92% of pregnancies where Downs is detected are terminated .

And yet there are lots of other disabilities, such as cerebral palsy, autism, other disabilities which cause learning difficulties, which cannot be detected in utero, but which can be much, much worse than downs.

So what is it about Downs that is so scary?

Or would people have far more stressful pregnancies if all disabilities could be tested for, and would they feel that they had to be sure their baby would be perfect?

Yes that's true Martianbishp. People forget that in the 60's people with LD's had no right to an education. Of course things have improved - and expectations are higher.

I feel differently to nooki. I have had all tests offered to me. And I would have everyhting offered. I like to 'know'. Whether or not to abort is a trotally different issue. Some people like to 'know' and prepare. Some people would rather not know.

expat -will send you the surfing photos. Hang on.

I taught some kids today who were amazed when I told them that some children with downs go on to do GCSEs

Oblomov- but recent -about to be published- research has shown that for every 3 cases of DS picked up by amnio and CVS 2 'normal' babies are miscarried. NIcolaides is apparently talking about it on Channel 4 tomorrow. That's a high toll for information.

jimjams, do you mean to be so condescending?
Of course you can read up, contact support groups and generally find out about the condition your baby may have. You read about things to be informed don't you?

But people are expected to unconditionally love their children and not coping is somehow linked to not loving and so stumbling upon this 'different not difficult' discussion full of people who have been enriched would not help a struggling parent now would it? I don't believe that every parent who gives up a disabled child would have kept it if they had better support.

Message withdrawn

I agree so stongly with the points about society being scared of visible disabilities, at the same time in some ways it's harder for parents of children with severe autism etc as people just assume the child is naughty and tut at the parents.

I taught at a school for children with SLD - the parents were good, bad, brilliant indifferent, devoted. All of them, even the ones that didn't look after their children very well, loved them deeply.
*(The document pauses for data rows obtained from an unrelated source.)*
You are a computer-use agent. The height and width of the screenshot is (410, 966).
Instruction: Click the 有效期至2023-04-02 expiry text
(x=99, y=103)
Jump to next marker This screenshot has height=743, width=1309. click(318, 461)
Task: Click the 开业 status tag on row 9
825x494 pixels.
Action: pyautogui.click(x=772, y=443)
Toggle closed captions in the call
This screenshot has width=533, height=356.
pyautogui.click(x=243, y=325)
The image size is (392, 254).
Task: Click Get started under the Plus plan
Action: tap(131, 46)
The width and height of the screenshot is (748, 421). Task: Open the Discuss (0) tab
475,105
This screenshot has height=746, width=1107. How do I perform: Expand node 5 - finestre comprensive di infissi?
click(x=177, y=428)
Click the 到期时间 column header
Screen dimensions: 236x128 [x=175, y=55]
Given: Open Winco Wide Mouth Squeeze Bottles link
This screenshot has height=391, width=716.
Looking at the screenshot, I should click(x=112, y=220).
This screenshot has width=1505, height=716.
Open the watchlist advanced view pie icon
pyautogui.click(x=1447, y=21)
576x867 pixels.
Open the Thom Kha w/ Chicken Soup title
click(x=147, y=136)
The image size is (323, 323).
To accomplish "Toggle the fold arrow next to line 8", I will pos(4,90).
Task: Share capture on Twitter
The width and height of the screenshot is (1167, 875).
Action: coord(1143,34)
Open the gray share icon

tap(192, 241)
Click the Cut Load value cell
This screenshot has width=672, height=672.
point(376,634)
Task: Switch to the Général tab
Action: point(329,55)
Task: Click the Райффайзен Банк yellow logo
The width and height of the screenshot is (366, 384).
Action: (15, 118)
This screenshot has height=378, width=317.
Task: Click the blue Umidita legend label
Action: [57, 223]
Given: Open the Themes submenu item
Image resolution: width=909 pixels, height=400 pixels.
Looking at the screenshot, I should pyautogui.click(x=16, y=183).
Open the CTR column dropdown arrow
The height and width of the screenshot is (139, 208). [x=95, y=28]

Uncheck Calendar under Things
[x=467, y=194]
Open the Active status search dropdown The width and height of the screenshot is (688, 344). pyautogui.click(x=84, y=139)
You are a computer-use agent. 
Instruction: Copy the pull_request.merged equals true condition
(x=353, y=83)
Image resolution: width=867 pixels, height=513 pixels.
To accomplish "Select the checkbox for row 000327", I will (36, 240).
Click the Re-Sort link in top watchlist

Ditto the above for the mainstream school I taught at.

People can want the tests so that the right medics are on hand to help the child from the minute of delivery.....downs syndrome if there is the suspicion that there is a problem with the heart , for example

People can want the tests so that the right medics are on hand to help the child from the minute of delivery.....downs syndrome if there is the suspicion that there is a problem with the heart , for example

People can want the tests so that the right medics are on hand to help the child from the minute of delivery.....downs syndrome if there is the suspicion that there is a problem with the heart , for example

sorry!

Jimjam I didn't mean it in that trivial way. I meant it seriously. Some people find it a shock to find out their child is autistic/diabetic/ whatever.
For some people knowing/finding out is helpful. They can come to terms. Investigate. Find out more about it, through mumsnet/internet.
I didn't mean it in a petty - toughened glass way.

The echos are my few thoughts left in my head after teaching this very topic to year 10 today!

Jimjams do you mean Nicolaedes - Dr or Prof Nicolades from Kings College hospital - which is where i am treated for my diabetes ?

i'll be waiting, jj .

I had a termination at 21 weeks as my daughter had anencephaly. I knew that there was nothing I could do for her, and that she had no chance of survival, and yet signing that form was the hardest thing I've ever had to do - somewhere in the hospital there's a form so blurred with tears it must be unreadable. I didn't have the triple test in her pregnancy, nor the next with dd2, and if I get pregnant again, I won't have it.
But I will be honest and say that the idea of having a disabled child scares me - it's simply fear of the unknown - would I be a good enough parent? How will my child cope in a difficult world? etc. So, if I'm to be brutally honest, one reason - perhaps the main reason - I don't want the tests is that I do not want that option to cross my mind. Because although I am certain I would not terminate for anything other than a fatal condition (and by that I don't mean life-limiting), I think the guilt of even having considered it for a second would be awful.

"Terminating isn't avoiding a major disability in the baby, it is extinguishing the life of a unique individual."

We are now disagreeing on a point that has little to do with Down's Syndrome or any other disability.

I don't feel that abortion at four months or so is murder, because the fetus is not yet a human being.

Cote, please be careful how you word things. My tiny daughter was utterly and recognisably a human being, missing skull or no. I know that you are coming at it from an "intellectual standpoint" but for some of us this is very raw and painful.